3. A number is a part of a number, the less of the greater, when it measures the greater;
4. But parts when it does not measure it.
5. The greater number is a multiple of the less when it is measured by the less.
In all three of these definitions, the concept of “measures“ is assumed to be understood. There is more to these definitions than meets the eye, though, at least part of the intent is evident.
To illustrate VII.Def.3, take a = 2u, which is a part of b = 6u, namely, a is the 1/3 part of b.
If u is the unit, then a = 2u is represented as AB while b = 6u is represented by CF. As AB measures CF, a certain number of times, namely n = 3 times, by CD, DE, and DF, therefore a is a part of b, namely, the one-third part since it measures b three times.

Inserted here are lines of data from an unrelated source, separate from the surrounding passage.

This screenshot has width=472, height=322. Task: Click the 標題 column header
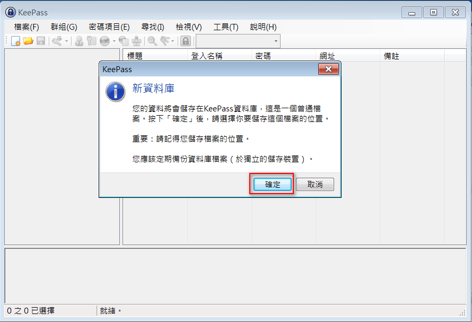155,56
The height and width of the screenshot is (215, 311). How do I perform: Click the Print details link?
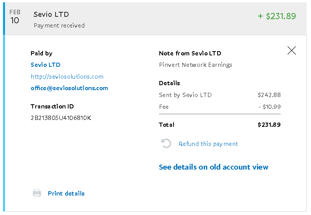(x=66, y=193)
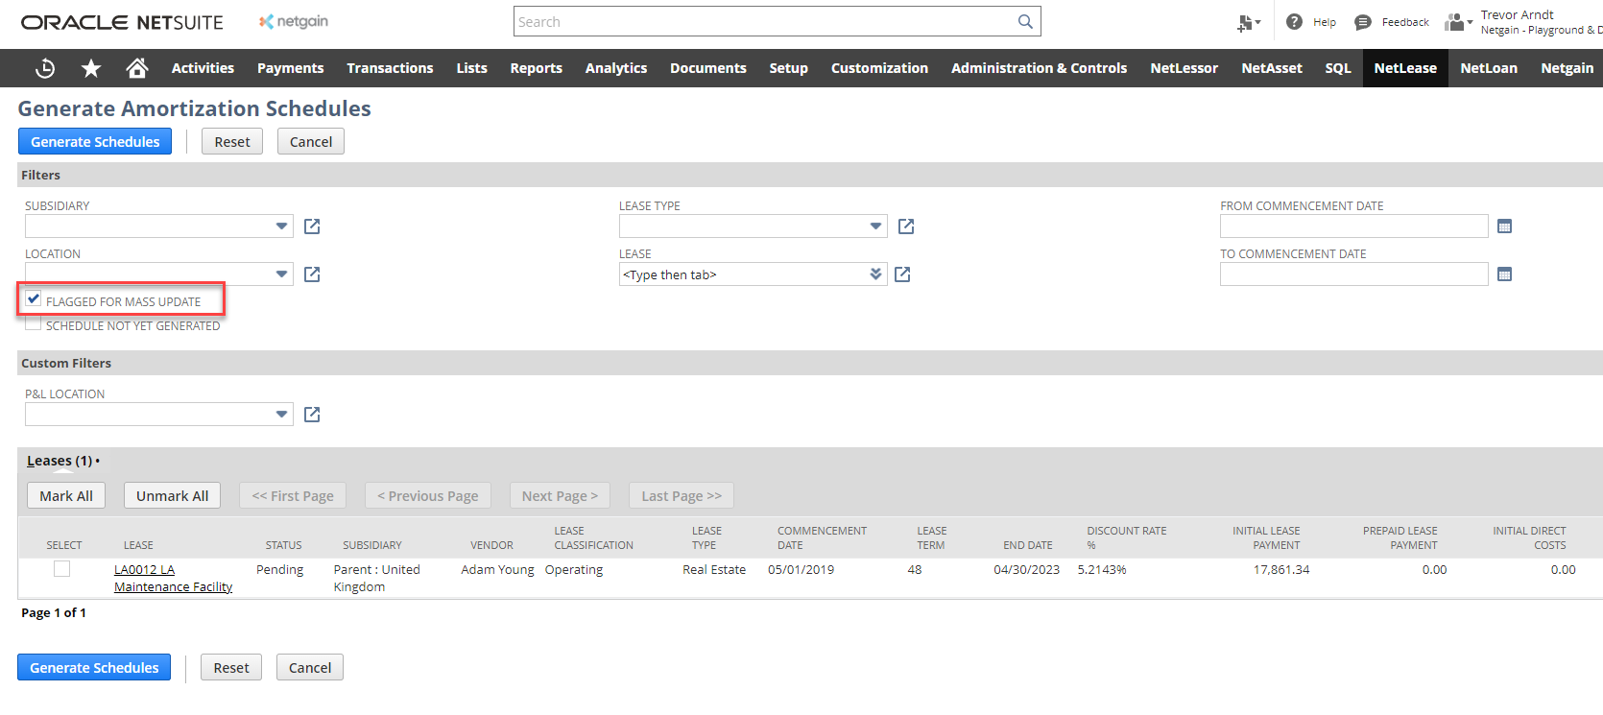Uncheck Flagged for Mass Update checkbox
The image size is (1603, 715).
click(x=34, y=299)
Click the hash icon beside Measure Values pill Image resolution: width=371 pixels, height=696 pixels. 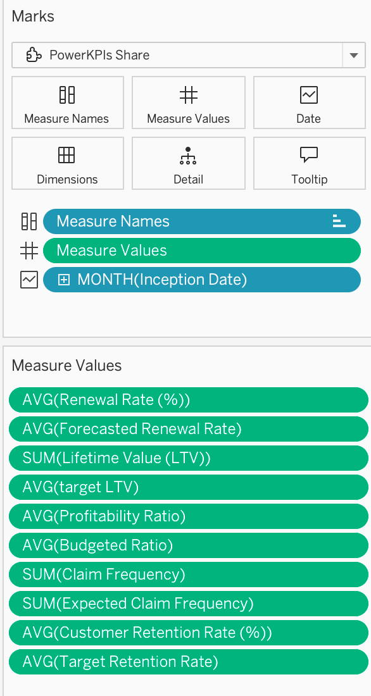point(29,251)
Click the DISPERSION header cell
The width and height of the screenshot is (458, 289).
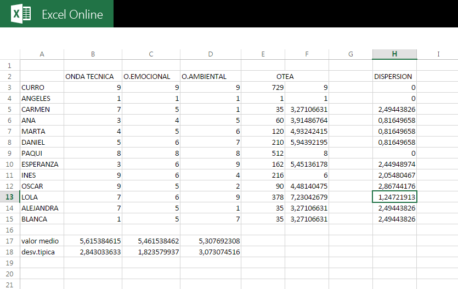coord(394,76)
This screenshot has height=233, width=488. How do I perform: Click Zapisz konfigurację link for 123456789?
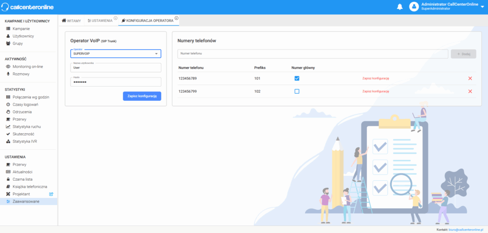point(376,78)
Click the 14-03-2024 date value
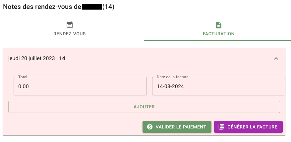Viewport: 291px width, 142px height. (x=170, y=86)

Note that although a and b are formal numbers, the number of times n that a measures b is not a formal number. This n doesn't appear in the definition.
We can also use the same figure as an illustration of VII.Def.5 to see that b is a multiple of a, in particular, the nth multiple of a.

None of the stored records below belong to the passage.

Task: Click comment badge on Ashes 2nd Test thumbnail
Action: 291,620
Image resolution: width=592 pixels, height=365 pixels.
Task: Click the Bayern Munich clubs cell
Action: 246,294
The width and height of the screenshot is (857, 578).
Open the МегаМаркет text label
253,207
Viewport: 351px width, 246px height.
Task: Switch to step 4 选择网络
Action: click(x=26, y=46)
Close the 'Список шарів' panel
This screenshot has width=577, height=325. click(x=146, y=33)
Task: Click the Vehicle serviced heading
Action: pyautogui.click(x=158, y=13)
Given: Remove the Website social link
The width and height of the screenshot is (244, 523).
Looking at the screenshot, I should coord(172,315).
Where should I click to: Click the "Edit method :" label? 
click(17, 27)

Where Euclid would say that one number is a part of another number, modern mathematicians would say that the first number is a proper divisor of the second number. A divisor of n is any whole number m (including 1) that divides n in the sense that there is another number k such that mk = n. A proper divisor of n is any divisor except n itself.
For example, the proper divisors of the number 12 are 1, 2, 3, 4, and 6.
Definition VII.Def.4 is less clear, but its intent can be read from the use to which it’s put in VII.Def.20 for proportions of numbers. For an example, consider the numbers a = 4u and b = 6u. The number a does not measure the number b, but it is parts of b.
Here, a = 4u is represented as AC while b = 6u is represented as DG. Clearly, AC does not measure DG. The way this definition is used in VII.Def.4, just the knowledge that “a is parts of b” is not enough, what is also needed is how many parts of b is a. This will be needed to define a proportion such as 4 : 6 = 6 : 9. That proportion is supposed to hold since 4 is the same parts of 6 as 6 is of 9, namely 2 third parts. Thus, one number being parts of another also carries along with it how many of what parts.
There is one more difficulty with this definition. It seems obvious that when one number a =mu is less than another b =nu, then in all cases a would be parts of b, namely a consists of m one-nth parts of b. Yet, the proposition VII.4 has a proof to show that a is either a part or parts of b. The reason is that the desired parts should be in lowest terms. For our example, where a = 4u and b = 6u, it isn’t enough to say that a is 4 one-sixth parts of b; what’s needed is that a is 2 one-third parts of b.